Conditions for Most Blacks Worse Now than When Dr. King Lived

Larry Hamm

On August 28th thousands will gather on the mall in Washington DC to commemorate the 1963 march where Dr. Martin Luther King gave his “I Have A Dream” speech. Those who are unable to attend tomorrow will be having events in other cities in solidarity with the march in the nation’s capital.

That people have continued for nearly six decades to have events to commemorate the 1963 march is a testament to the power and impact of that historic event. However, as I look back on that march I am struck by the similarity of the issues that people protested then and now.

In 1953, I was born into an apartheid America which was innocuously called Jim Crow segregation. This system of racial oppression negatively affected every aspect of black life throughout the country, not just in the South.

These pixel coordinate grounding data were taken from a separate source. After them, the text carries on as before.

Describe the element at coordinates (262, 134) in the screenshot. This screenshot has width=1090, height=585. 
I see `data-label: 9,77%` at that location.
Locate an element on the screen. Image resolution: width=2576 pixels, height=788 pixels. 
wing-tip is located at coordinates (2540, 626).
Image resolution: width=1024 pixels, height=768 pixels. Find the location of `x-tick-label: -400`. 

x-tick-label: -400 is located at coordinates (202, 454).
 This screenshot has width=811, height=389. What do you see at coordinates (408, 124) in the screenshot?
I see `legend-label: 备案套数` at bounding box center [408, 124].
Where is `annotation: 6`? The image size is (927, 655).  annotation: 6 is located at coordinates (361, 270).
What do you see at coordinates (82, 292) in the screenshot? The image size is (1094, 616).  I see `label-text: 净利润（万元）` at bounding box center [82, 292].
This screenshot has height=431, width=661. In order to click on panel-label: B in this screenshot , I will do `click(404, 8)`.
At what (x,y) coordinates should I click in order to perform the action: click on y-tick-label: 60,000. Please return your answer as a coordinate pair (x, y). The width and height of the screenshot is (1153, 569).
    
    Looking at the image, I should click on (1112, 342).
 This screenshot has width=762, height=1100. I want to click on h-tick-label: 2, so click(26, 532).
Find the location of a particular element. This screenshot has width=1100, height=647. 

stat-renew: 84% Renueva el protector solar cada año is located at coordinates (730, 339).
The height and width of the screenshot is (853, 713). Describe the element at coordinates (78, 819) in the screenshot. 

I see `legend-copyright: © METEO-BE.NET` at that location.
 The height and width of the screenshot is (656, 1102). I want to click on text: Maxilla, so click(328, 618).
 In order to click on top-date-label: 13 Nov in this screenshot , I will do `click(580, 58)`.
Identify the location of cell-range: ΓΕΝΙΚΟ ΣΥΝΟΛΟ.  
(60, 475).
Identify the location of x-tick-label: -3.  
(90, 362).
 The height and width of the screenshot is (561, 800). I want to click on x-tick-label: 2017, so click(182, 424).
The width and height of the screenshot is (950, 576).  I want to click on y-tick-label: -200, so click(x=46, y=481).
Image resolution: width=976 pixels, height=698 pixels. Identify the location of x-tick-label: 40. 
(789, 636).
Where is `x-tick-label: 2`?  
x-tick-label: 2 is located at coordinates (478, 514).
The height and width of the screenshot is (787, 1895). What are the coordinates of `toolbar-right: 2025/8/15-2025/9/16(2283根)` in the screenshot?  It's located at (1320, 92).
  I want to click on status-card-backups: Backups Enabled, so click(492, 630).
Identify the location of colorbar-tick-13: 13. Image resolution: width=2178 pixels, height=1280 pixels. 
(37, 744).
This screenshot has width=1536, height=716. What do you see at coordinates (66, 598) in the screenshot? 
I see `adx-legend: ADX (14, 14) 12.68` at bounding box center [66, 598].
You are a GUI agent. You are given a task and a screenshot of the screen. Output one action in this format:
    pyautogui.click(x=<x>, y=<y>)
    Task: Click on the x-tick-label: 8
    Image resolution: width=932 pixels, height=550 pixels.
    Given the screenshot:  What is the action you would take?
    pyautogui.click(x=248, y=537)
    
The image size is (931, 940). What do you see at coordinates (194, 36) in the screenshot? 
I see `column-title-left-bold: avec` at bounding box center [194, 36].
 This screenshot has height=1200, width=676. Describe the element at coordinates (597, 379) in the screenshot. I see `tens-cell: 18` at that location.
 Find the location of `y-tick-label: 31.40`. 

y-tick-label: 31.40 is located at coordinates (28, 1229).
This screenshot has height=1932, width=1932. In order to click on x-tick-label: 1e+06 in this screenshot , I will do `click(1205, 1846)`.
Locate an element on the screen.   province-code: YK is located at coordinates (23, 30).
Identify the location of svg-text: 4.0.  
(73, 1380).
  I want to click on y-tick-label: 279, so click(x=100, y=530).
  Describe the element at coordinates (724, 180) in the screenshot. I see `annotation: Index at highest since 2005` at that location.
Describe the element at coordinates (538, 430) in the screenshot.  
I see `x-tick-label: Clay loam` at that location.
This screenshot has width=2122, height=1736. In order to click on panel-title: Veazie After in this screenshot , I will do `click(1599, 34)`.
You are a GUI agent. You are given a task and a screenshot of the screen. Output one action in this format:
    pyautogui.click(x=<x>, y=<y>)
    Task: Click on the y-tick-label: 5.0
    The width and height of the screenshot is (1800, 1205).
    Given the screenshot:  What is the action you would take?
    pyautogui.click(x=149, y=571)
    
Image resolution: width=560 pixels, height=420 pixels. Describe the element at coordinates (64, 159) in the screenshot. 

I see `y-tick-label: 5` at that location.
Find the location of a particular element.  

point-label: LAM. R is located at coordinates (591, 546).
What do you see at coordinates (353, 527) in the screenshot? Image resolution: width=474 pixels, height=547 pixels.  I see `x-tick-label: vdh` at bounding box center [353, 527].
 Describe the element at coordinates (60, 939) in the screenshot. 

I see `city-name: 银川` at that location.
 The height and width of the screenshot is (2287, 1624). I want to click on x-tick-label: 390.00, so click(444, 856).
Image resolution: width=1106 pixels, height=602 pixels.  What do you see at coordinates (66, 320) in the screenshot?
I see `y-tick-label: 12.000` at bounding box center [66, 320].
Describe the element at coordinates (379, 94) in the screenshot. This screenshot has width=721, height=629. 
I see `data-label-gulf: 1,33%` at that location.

The Civil Rights Movement destroyed the legal structure on which Jim Crow stood and the Black Power Movement inspired the election of black representatives at all levels of government where there had been none before.

Legislation like the Civil Rights Act, Voting Rights Act, Higher Education Act, Fair Housing Act and others have enabled many African-Americans to live, work, and be educated in places that were prohibited because of the color of their skin. For a brief moment during the sixties we saw some progress.

However, since the 1963 march while conditions improved for for some the fundamental over-all paradigm of white super-ordination and black subordination which has been in place since our enslavement has not changed, and conditions for the majority of black people are as bad or worse than they were when Dr. King was assassinated in 1968.

In fact, the United States is more racially segregated, more black people live in poverty and are unemployed, more are imprisoned, and the wealth gap between black and white families is greater than it has ever been. Dr. King mentioned “police brutality” several times in his “I Have A Dream” speech. Today, the police continue to kill unarmed black people in astounding numbers.

One reason for this lack of progress is that the government has always embraced piecemeal reform rather than the broad systemic change that Dr. King demanded. Remember, in 1963 it wasn’t called the march for civil rights. It was the Great March On Washington for Jobs and Freedom.

There was a list of demands that went beyond civil rights and included those that were economic in nature. Even then economic justice was on the agenda. Dr. King wasn’t the only speaker that day.

There were about a dozen. We would all benefit from listening to all of the speeches given that day. By 1967, King was demanding an end to poverty and racial inequality, a guaranteed minimum income, a living wage for workers, universal health care, quality education and decent housing for all. He was demanding an end to the war in Vietnam and using the money for it to fight poverty.

He said that a million people should march on Washington and engage in massive civil disobedience until Congress passed an economic bill of rights.

In his book “Where Do We Go From Here: Chaos or Community,“ he says that the problems of poverty and inequality cannot be solved without “a radical redistribution of power and wealth” in our society and “a radical reconstruction of our socioeconomic system.”

I truly believe that unless we are ready to pick up where King actually left off, and embrace systemic change we will remain on the treadmill that we have been on since his assassination. To move forward on the path of real social justice we must realize the progressive reforms and systemic changes that King demanded.

And we must add to that agenda reparations for the descendants of those who were enslaved in this country, and the reconstruction and reform of the police in order to bring an end to police brutality and the killing of unarmed civilians.

Black people have been oppressed in this country for four hundred years but we will not wait another four hundred years for our situation to be corrected. We will not wait two and a half centuries for the racial wealth and income gaps to be closed.

We refuse to become America’s version of an untouchable caste trapped at the bottom of society for three thousand years. We want racial, social, and economic justice, equality and equity in our lifetime. And we will fight and struggle as other oppressed peoples have done using all the means available to us until this is finally achieved.

Lawrence Hamm is the founder of the People’s Organization for Progress (POP), who this year ran unsuccessfully for the Democratic nomination for U.S. Senate.